Prompt:
Whenever the string "screenshot" appears in a line below, please copy the line out.

Provided data:
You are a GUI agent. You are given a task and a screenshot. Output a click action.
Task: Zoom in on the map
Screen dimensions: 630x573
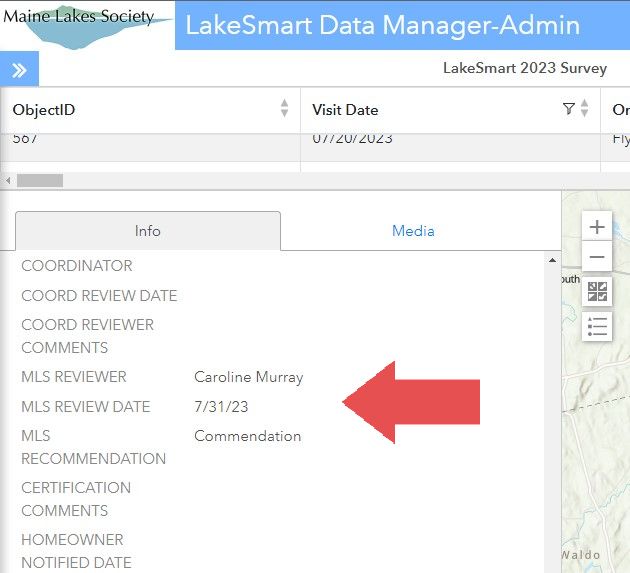pos(597,227)

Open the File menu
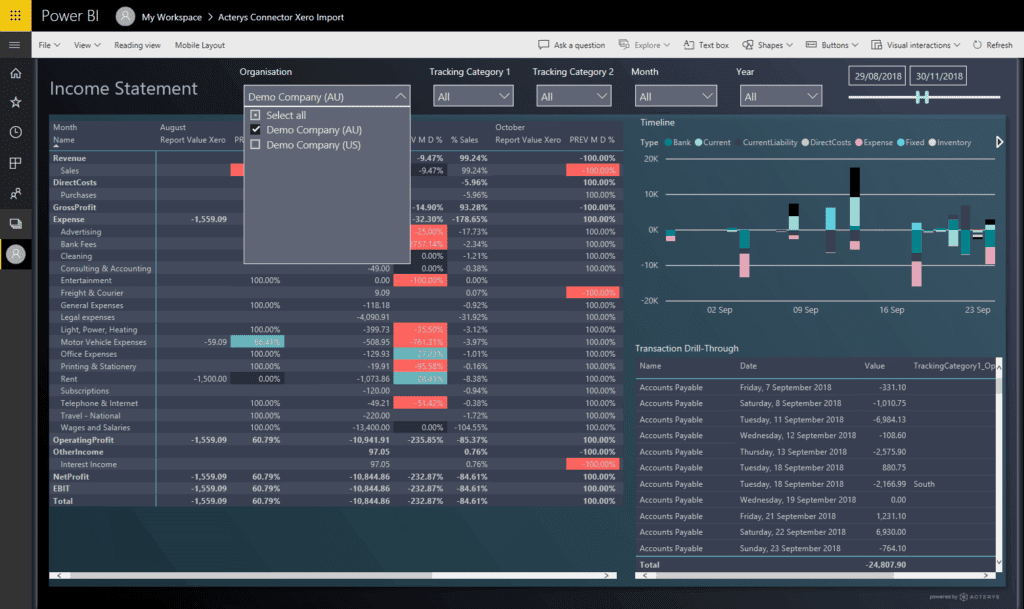[x=48, y=45]

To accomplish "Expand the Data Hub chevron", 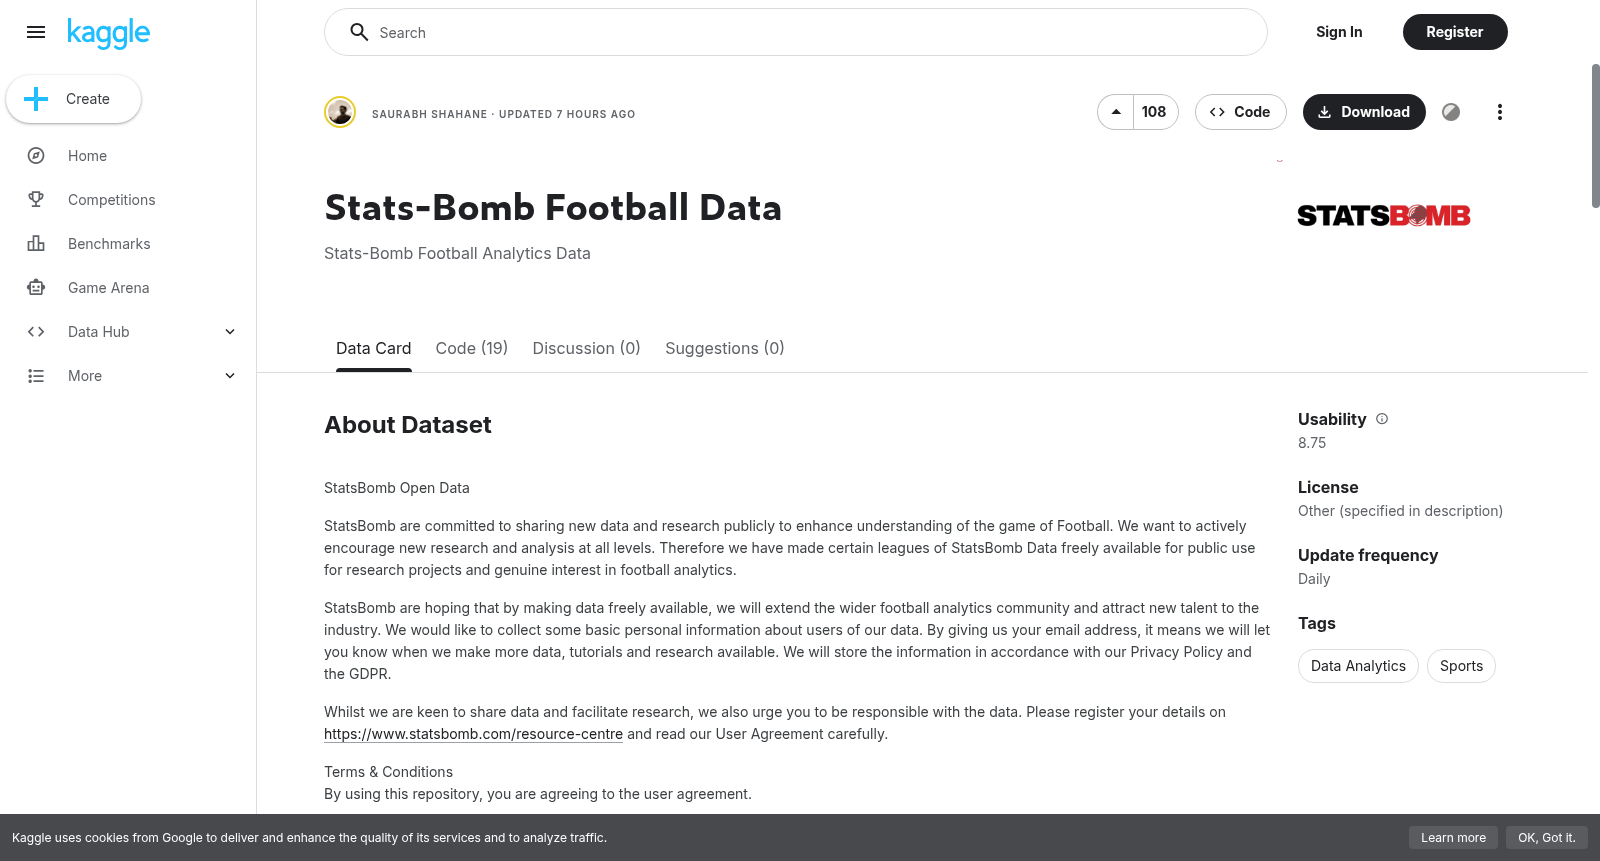I will click(x=230, y=332).
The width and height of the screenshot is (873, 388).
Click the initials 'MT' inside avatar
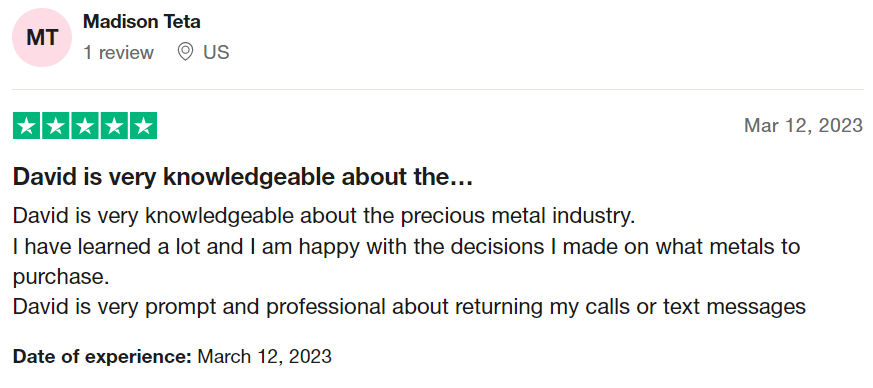coord(42,38)
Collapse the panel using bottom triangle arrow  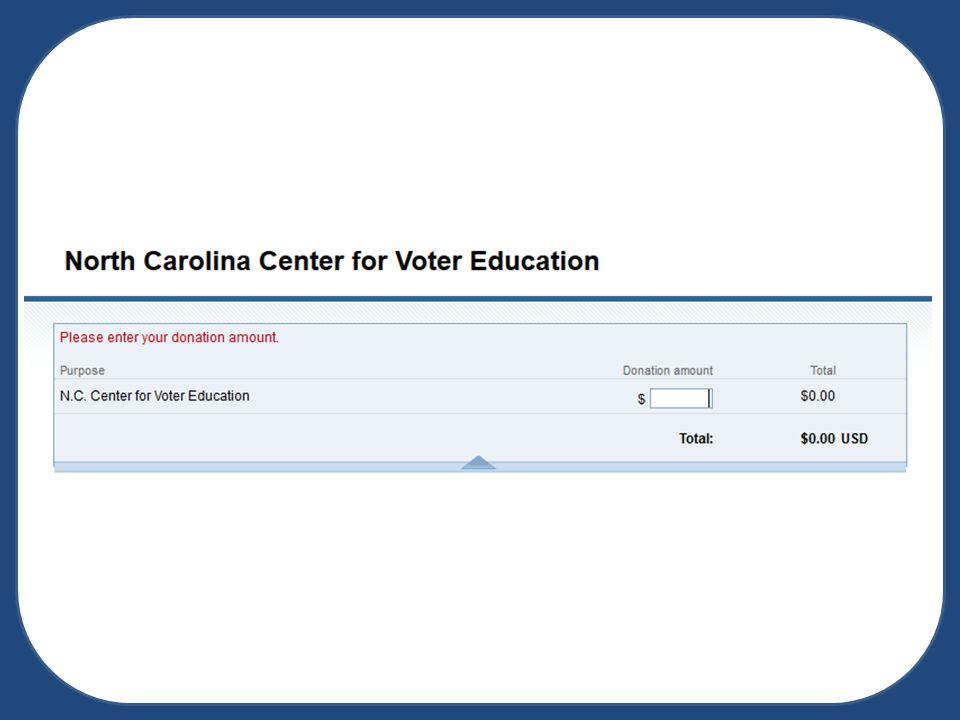[x=478, y=462]
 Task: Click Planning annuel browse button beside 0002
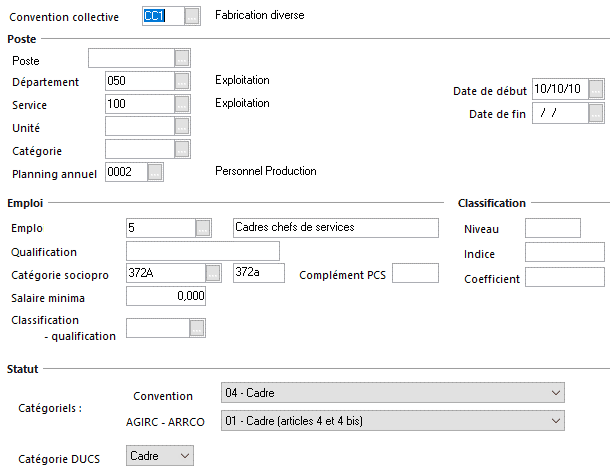click(x=155, y=172)
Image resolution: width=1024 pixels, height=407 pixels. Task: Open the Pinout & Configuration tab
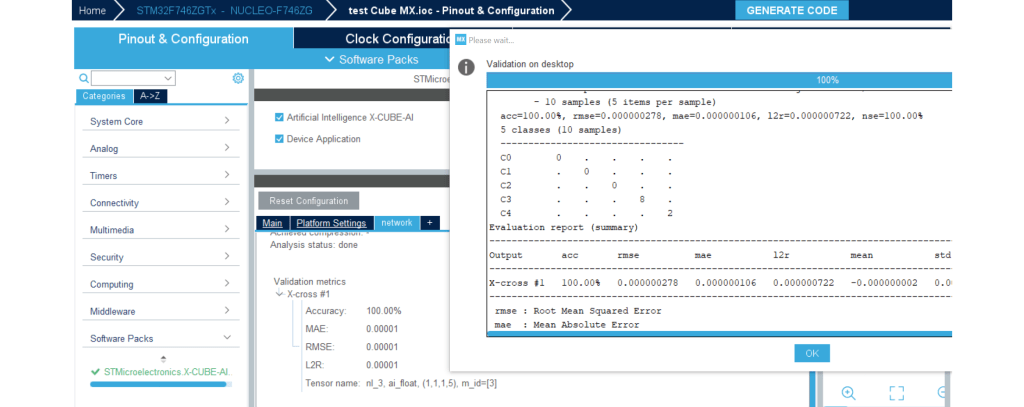(183, 39)
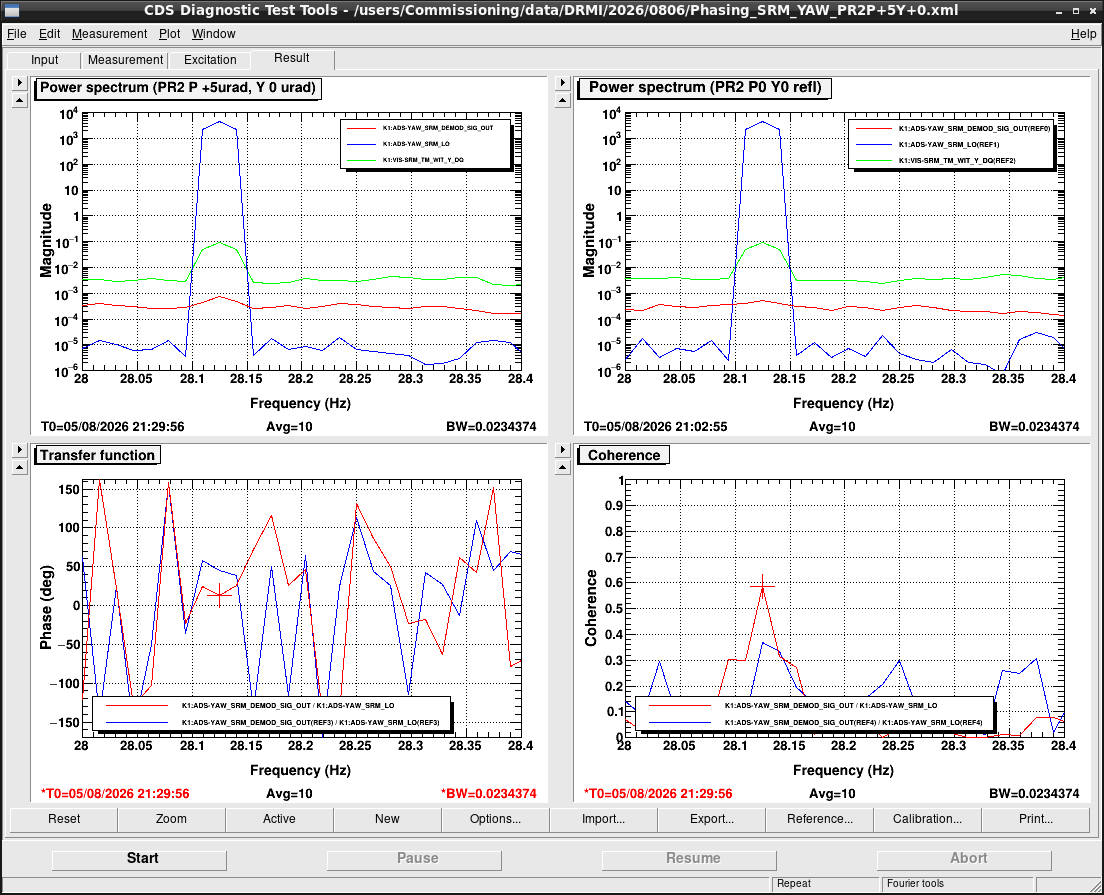Screen dimensions: 1104x895
Task: Expand options arrow beside Coherence plot
Action: 562,450

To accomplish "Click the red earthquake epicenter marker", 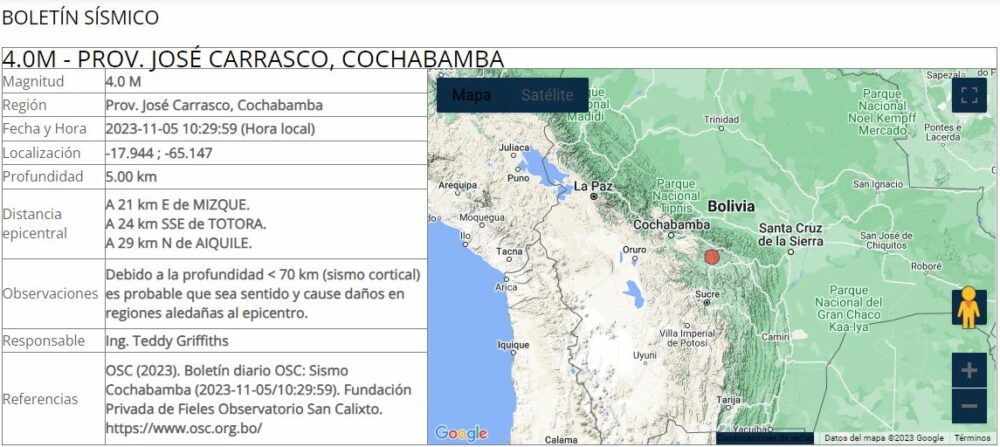I will coord(712,257).

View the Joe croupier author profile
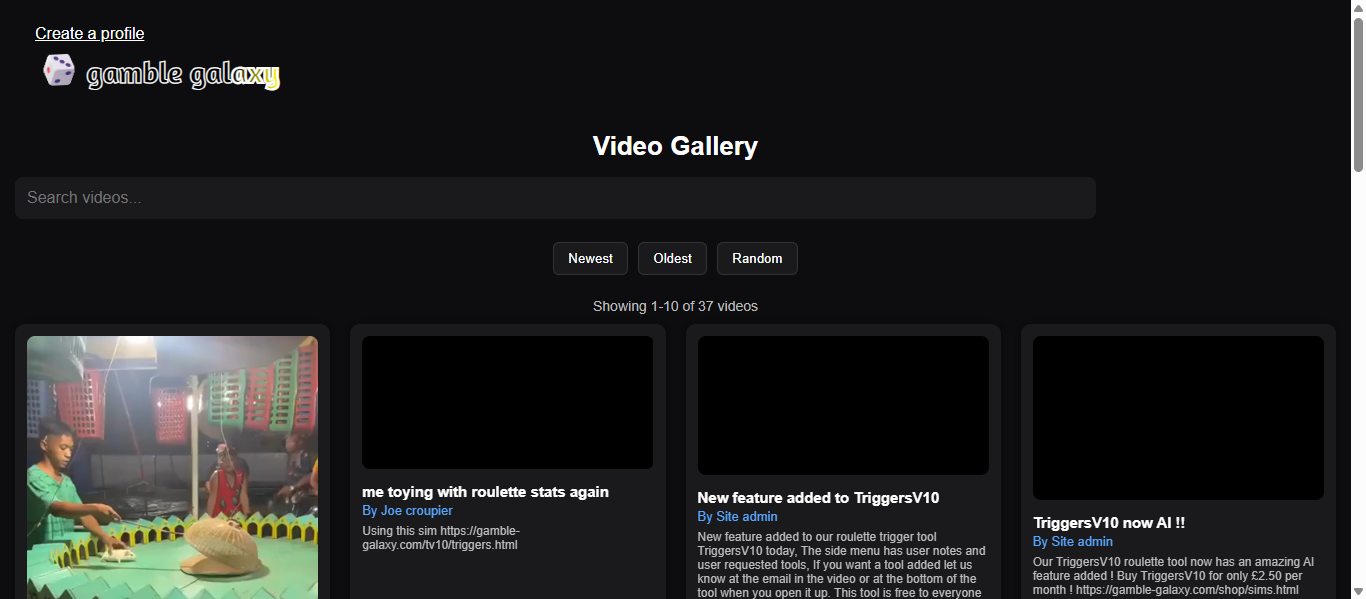407,511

Response to the exercise:
You are a GUI agent. You are given a task and a screenshot. Output a click action.
The width and height of the screenshot is (873, 388).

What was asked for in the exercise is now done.